Gimme (Henry) Moore

If you thought you were going to miss the Henry Moore exhibition (which was set to close November 2) at the New York Botanical Garden, you have a bit more time. "Moore in America," the largest outdoor exhibition of Moore's large-scale sculpture ever presented, has been extended through January 11, 2009. After that all of the sculptures will return to the Henry Moore Foundation in England. So, now's your chance: That Metro North ride is heckuva lot easier than a trans-Atlantic flight.

The show collects 20 of Moore's monumental pieces and places them in natural settings throughout The New York Botanical Garden's 250 acres and 50 gardens. Seen in this context, the scope of each work can be taken in and appreciated in ways not normally possible. One of the pieces was so large, reports Nicholas Leshi of the Botanical Garden, that a specially modified flatbed truck lower to the ground was needed to accommodate the city's bridges and tunnels and get the sculpture out to the Bronx.
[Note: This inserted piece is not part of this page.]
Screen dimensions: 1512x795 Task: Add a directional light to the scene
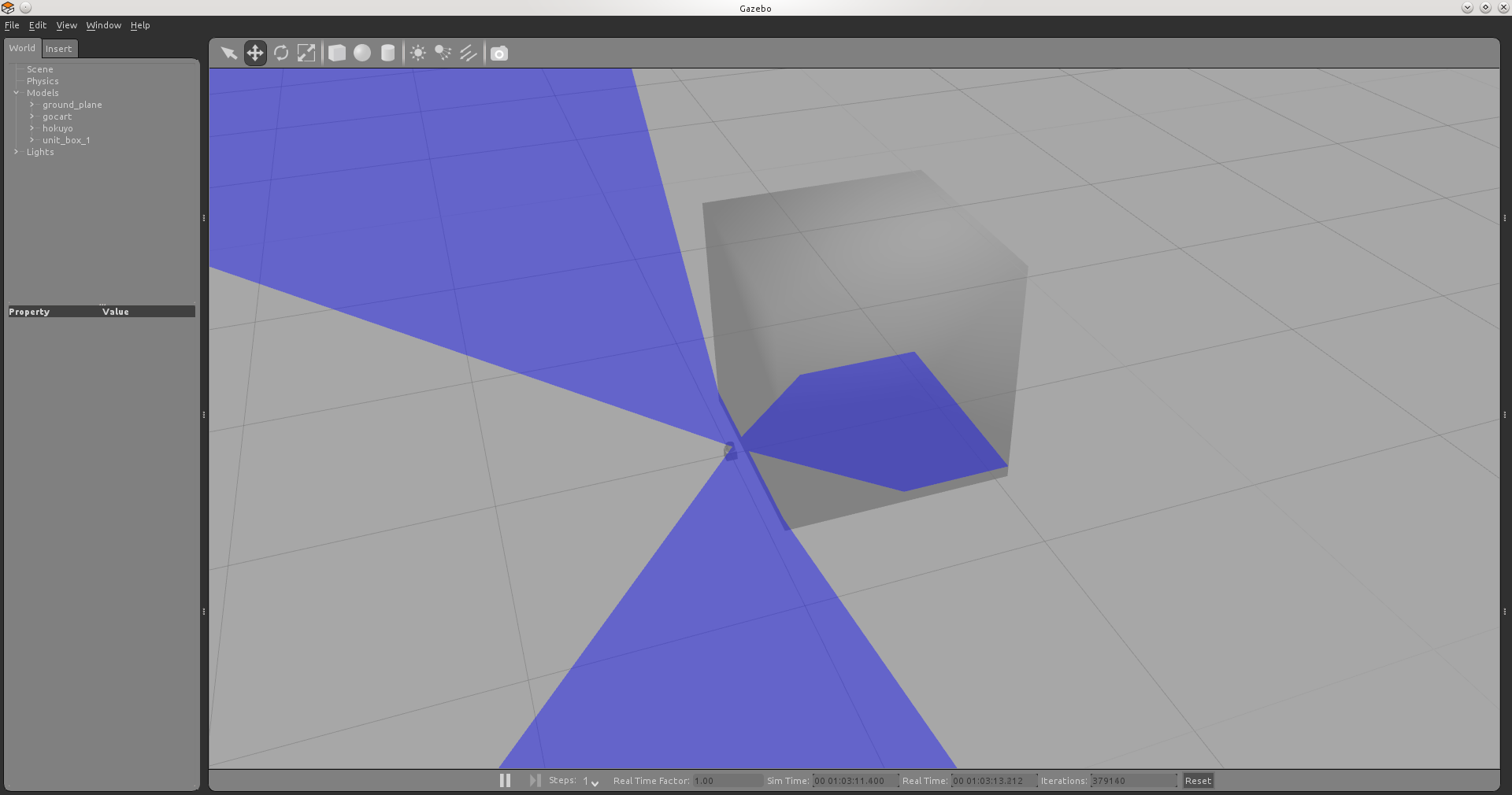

The giant sculptures bear some examination and while some may seem simple at first, they are more than massive lumps of bronze. Case in point: "Oval with Points," an 11-foot-long bronze oval with two points. When a mother asked her child one recent afternoon, "Why do you think its called that?" He might just as easily have responded with, "Well, Mother, this work is obviously a result of Moore's obsessive study of an elephant cranium," as "Because, it is in fact an oval with two points."

Maybe he'll have a whole different answer once the grounds and sculptures are blanketed with snow.